Give again, word for word, every line in the entries below from the line with "دپاکین چیست؟ (104, 1793)" up to and including the line with "رستیلن (31, 351)", and no other line.

▬▬▬▬▬▬▬▬▬▬

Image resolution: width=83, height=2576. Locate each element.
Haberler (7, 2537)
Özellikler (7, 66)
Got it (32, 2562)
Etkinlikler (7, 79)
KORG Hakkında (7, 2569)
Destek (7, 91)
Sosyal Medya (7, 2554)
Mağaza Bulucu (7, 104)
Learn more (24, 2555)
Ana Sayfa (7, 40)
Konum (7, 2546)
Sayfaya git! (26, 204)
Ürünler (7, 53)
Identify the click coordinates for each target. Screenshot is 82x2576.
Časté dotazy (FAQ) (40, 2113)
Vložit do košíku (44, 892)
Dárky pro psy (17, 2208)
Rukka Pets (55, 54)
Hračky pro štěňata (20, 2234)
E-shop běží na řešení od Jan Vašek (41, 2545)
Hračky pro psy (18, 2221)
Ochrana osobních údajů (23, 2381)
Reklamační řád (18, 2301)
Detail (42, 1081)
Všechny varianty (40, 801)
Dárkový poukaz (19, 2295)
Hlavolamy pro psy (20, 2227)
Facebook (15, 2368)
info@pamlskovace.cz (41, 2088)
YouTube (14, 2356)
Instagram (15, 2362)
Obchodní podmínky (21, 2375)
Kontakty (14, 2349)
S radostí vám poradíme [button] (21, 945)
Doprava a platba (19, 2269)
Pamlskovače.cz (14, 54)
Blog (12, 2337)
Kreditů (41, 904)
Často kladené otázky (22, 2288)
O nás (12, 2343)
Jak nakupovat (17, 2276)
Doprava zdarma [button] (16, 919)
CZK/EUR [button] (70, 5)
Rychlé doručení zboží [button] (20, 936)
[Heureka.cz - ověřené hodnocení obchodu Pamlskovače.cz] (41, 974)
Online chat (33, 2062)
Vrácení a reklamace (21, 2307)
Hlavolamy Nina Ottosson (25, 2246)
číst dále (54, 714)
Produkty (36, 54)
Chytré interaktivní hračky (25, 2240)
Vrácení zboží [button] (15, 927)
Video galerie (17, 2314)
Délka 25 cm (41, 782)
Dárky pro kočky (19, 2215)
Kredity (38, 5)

▬▬▬▬▬▬▬▬▬▬

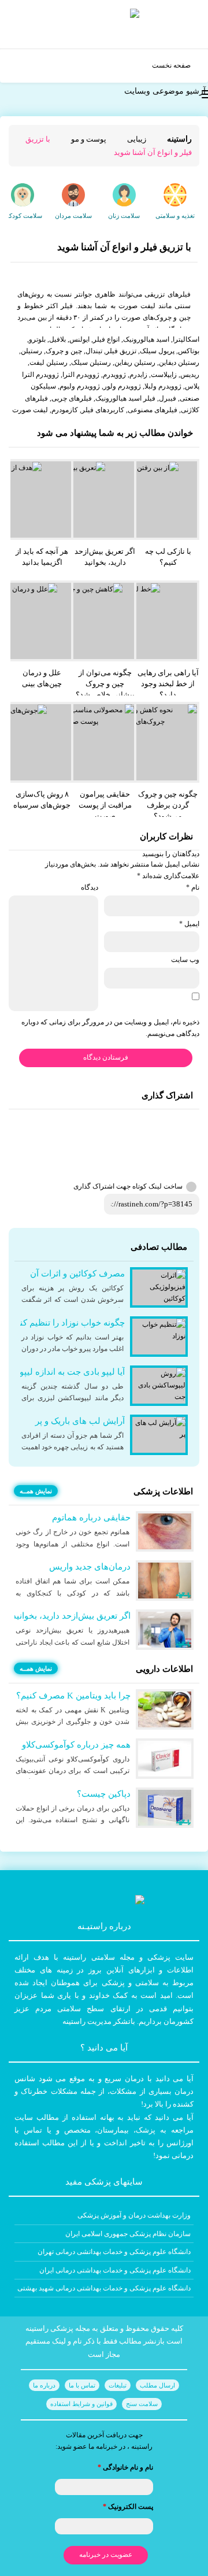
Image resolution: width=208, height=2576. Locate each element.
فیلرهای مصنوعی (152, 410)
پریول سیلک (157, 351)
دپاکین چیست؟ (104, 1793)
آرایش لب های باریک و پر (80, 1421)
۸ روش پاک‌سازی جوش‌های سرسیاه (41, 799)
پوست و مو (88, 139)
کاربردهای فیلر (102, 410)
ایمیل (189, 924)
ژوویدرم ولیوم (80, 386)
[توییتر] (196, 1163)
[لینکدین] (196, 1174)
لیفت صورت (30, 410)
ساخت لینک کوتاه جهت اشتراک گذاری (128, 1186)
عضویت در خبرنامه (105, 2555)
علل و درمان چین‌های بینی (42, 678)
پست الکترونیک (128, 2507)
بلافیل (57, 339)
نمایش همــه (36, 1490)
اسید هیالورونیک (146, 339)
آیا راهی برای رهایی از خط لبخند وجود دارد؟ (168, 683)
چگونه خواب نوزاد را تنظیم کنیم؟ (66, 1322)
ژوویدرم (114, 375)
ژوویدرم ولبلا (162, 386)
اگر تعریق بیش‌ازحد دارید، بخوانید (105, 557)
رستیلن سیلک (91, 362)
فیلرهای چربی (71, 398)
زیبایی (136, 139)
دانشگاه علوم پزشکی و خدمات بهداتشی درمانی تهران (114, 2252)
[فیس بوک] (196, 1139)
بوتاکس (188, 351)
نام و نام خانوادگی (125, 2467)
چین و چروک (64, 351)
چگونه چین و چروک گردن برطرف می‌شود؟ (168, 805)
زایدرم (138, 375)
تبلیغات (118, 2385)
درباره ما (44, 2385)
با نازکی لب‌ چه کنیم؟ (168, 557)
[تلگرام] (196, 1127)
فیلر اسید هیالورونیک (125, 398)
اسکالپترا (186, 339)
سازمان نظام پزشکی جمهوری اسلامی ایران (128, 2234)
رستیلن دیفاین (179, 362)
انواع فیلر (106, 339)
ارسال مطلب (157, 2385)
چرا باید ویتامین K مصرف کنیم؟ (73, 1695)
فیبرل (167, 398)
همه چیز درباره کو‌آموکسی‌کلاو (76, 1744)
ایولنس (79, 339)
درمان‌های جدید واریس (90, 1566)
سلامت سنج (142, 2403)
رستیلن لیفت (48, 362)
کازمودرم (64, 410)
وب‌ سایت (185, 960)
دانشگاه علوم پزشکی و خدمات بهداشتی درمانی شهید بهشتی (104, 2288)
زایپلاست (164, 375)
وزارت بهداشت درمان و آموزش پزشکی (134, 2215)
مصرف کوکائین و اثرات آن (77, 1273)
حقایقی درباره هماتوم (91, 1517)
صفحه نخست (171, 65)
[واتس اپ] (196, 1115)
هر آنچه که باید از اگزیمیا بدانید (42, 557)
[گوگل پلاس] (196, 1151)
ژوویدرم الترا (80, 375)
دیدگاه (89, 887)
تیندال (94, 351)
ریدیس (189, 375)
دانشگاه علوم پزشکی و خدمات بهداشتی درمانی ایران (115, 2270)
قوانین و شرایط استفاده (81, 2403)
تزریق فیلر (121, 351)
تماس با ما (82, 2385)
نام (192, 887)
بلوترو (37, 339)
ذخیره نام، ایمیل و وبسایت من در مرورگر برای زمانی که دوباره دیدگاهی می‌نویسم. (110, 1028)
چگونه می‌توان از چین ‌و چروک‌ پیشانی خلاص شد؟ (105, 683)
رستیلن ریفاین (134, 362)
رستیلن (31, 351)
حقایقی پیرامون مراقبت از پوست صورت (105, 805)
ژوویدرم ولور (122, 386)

▬▬▬▬▬▬▬▬▬▬

REPLY TO THE TASK:
دپاکین چیست؟ (104, 1793)
آرایش لب های باریک و پر (80, 1421)
۸ روش پاک‌سازی جوش‌های سرسیاه (41, 799)
پوست و مو (88, 139)
کاربردهای فیلر (102, 410)
ایمیل (189, 924)
ژوویدرم ولیوم (80, 386)
[توییتر] (196, 1163)
[لینکدین] (196, 1174)
لیفت صورت (30, 410)
ساخت لینک کوتاه جهت اشتراک گذاری (128, 1186)
عضویت در خبرنامه (105, 2555)
علل و درمان چین‌های بینی (42, 678)
پست الکترونیک (128, 2507)
بلافیل (57, 339)
نمایش همــه (36, 1490)
اسید هیالورونیک (146, 339)
آیا راهی برای رهایی از خط لبخند وجود دارد؟ (168, 683)
چگونه خواب نوزاد را تنظیم کنیم؟ (66, 1322)
ژوویدرم (114, 375)
ژوویدرم ولبلا (162, 386)
اگر تعریق بیش‌ازحد دارید، بخوانید (105, 557)
رستیلن سیلک (91, 362)
فیلرهای چربی (71, 398)
زیبایی (136, 139)
دانشگاه علوم پزشکی و خدمات بهداتشی درمانی تهران (114, 2252)
[فیس بوک] (196, 1139)
بوتاکس (188, 351)
نام و نام خانوادگی (125, 2467)
چین و چروک (64, 351)
چگونه چین و چروک گردن برطرف می‌شود؟ (168, 805)
زایدرم (138, 375)
تبلیغات (118, 2385)
درباره ما (44, 2385)
با نازکی لب‌ چه کنیم؟ (168, 557)
[تلگرام] (196, 1127)
فیلر اسید هیالورونیک (125, 398)
اسکالپترا (186, 339)
سازمان نظام پزشکی جمهوری اسلامی ایران (128, 2234)
رستیلن دیفاین (179, 362)
انواع فیلر (106, 339)
ارسال مطلب (157, 2385)
چرا باید ویتامین K مصرف کنیم؟ (73, 1695)
فیبرل (167, 398)
همه چیز درباره کو‌آموکسی‌کلاو (76, 1744)
ایولنس (79, 339)
درمان‌های جدید واریس (90, 1566)
سلامت سنج (142, 2403)
رستیلن لیفت (48, 362)
کازمودرم (64, 410)
وب‌ سایت (185, 960)
دانشگاه علوم پزشکی و خدمات بهداشتی درمانی شهید بهشتی (104, 2288)
زایپلاست (164, 375)
وزارت بهداشت درمان و آموزش پزشکی (134, 2215)
مصرف کوکائین و اثرات آن (77, 1273)
حقایقی درباره هماتوم (91, 1517)
صفحه نخست (171, 65)
[واتس اپ] (196, 1115)
هر آنچه که باید از اگزیمیا بدانید (42, 557)
[گوگل پلاس] (196, 1151)
ژوویدرم الترا (80, 375)
دیدگاه (89, 887)
تیندال (94, 351)
ریدیس (189, 375)
دانشگاه علوم پزشکی و خدمات بهداشتی درمانی ایران (115, 2270)
قوانین و شرایط استفاده (81, 2403)
تزریق فیلر (121, 351)
تماس با ما (82, 2385)
نام (192, 887)
بلوترو (37, 339)
ذخیره نام، ایمیل و وبسایت من در مرورگر برای زمانی که دوباره دیدگاهی می‌نویسم. (110, 1028)
چگونه می‌توان از چین ‌و چروک‌ پیشانی خلاص شد؟ (105, 683)
رستیلن ریفاین (134, 362)
رستیلن (31, 351)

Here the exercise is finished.